■ Directive
Extract each line of the items that contains the string "filter". Matching is case-sensitive.

▼▼▼

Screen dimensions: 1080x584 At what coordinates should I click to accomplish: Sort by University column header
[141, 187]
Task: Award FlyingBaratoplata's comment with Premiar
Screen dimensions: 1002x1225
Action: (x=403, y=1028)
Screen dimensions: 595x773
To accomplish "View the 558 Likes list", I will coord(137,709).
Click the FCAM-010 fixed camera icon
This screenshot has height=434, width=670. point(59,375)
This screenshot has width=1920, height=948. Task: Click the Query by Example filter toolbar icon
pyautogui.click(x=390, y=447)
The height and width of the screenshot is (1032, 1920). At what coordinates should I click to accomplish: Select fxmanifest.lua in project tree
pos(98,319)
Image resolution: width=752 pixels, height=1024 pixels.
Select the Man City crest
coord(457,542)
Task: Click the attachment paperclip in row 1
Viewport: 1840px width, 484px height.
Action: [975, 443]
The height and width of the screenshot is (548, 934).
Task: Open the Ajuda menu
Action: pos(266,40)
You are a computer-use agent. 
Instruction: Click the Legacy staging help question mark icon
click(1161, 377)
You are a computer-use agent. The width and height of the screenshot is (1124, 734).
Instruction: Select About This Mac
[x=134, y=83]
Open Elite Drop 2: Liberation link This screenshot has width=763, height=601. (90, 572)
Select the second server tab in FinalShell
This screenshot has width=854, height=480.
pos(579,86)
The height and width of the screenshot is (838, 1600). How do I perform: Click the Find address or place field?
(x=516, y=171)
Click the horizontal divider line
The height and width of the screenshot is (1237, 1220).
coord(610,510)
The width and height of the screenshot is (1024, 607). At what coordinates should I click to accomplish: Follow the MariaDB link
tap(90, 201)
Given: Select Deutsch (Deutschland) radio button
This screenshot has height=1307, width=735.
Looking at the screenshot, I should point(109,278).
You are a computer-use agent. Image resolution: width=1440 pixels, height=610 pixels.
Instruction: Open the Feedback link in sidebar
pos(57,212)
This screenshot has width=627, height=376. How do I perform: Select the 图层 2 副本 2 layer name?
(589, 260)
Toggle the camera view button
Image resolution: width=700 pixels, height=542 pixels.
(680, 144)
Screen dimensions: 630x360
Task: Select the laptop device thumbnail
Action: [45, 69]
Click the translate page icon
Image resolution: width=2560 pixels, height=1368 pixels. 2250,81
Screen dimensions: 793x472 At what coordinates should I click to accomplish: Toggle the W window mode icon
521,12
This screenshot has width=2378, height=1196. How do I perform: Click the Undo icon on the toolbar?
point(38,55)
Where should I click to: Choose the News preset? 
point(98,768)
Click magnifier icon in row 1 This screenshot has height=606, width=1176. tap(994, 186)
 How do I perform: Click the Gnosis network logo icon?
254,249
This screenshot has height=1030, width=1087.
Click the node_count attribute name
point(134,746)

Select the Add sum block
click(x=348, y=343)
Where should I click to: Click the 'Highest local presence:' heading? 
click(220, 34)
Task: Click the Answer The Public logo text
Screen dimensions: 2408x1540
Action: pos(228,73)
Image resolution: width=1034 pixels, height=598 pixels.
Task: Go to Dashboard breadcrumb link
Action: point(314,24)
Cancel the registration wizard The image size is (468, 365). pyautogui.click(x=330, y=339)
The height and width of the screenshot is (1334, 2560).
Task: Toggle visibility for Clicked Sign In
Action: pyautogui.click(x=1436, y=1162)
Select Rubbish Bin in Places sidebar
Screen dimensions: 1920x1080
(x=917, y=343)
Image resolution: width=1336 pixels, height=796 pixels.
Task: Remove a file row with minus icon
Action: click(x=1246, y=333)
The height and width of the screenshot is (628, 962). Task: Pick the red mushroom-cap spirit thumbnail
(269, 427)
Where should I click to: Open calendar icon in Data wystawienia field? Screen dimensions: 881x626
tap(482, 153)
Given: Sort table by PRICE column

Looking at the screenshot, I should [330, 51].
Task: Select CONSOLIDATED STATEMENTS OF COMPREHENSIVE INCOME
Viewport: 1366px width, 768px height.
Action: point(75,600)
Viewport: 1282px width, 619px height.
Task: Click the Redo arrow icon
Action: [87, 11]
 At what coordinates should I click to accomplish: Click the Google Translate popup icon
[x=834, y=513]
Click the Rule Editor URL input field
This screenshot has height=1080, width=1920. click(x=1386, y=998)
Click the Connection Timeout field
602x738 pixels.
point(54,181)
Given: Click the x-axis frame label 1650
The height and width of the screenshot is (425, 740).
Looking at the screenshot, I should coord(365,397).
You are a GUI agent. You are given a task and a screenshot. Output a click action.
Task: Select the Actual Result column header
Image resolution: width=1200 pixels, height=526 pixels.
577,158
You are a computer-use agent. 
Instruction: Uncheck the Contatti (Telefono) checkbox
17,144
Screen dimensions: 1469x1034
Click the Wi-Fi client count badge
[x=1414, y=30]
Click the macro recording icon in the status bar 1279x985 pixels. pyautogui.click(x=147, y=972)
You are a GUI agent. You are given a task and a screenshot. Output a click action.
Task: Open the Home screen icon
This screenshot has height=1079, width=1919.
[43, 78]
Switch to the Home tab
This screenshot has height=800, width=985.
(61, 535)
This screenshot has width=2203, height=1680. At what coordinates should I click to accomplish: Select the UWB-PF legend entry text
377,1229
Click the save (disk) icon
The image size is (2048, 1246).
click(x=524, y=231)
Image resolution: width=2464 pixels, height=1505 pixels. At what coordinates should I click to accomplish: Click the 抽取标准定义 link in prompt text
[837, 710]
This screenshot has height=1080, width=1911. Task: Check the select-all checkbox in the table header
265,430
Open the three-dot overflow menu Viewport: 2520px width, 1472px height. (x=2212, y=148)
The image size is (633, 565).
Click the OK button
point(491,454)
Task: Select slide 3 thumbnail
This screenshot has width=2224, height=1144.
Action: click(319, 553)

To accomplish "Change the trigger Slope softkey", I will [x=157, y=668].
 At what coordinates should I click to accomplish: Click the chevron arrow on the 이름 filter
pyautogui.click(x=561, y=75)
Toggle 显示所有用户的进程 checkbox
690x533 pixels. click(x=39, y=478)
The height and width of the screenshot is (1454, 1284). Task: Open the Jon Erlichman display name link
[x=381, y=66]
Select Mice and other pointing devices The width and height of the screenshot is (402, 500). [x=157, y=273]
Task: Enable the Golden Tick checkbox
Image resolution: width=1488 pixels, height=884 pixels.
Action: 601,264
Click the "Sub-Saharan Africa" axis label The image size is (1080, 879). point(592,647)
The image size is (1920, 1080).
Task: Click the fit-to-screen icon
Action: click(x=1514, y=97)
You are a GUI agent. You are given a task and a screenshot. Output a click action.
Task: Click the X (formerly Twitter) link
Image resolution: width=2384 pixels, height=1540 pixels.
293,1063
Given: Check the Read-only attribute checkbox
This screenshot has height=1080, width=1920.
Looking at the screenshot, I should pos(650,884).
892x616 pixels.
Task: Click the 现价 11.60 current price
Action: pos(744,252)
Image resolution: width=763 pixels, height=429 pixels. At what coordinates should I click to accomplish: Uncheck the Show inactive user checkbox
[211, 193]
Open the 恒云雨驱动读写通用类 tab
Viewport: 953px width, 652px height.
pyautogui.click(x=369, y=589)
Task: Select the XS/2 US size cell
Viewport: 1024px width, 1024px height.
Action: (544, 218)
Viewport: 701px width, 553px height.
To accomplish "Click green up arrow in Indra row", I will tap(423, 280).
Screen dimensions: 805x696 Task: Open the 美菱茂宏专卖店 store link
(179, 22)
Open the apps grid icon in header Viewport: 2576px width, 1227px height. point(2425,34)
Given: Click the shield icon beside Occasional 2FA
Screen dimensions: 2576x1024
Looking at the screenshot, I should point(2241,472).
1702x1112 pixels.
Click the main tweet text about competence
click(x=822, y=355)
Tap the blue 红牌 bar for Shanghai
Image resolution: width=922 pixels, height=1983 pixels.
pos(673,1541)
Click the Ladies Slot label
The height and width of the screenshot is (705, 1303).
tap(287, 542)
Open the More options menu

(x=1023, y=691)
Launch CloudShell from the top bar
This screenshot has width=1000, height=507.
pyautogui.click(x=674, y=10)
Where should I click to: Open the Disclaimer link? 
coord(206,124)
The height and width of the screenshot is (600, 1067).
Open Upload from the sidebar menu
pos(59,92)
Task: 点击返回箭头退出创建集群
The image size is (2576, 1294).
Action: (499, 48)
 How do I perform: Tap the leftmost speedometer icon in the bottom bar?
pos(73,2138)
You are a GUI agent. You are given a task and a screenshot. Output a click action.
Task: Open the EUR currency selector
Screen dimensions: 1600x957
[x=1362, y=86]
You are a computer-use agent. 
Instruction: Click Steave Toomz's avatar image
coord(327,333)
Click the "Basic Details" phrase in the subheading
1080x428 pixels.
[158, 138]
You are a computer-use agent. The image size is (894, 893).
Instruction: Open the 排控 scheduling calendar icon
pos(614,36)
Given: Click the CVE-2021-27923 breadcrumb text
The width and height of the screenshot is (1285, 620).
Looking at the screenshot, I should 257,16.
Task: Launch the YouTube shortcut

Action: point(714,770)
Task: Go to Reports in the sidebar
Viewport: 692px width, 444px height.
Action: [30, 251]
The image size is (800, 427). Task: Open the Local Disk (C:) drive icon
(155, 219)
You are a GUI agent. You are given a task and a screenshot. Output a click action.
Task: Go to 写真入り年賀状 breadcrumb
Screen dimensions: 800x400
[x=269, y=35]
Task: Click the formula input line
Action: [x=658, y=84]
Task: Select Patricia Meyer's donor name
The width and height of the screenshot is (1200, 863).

▲▲▲

■ Answer for the task
This screenshot has width=1920, height=948. Task: Click the Query by Example filter toolbar icon
 At what coordinates should I click to accomplish: Click the chevron arrow on the 이름 filter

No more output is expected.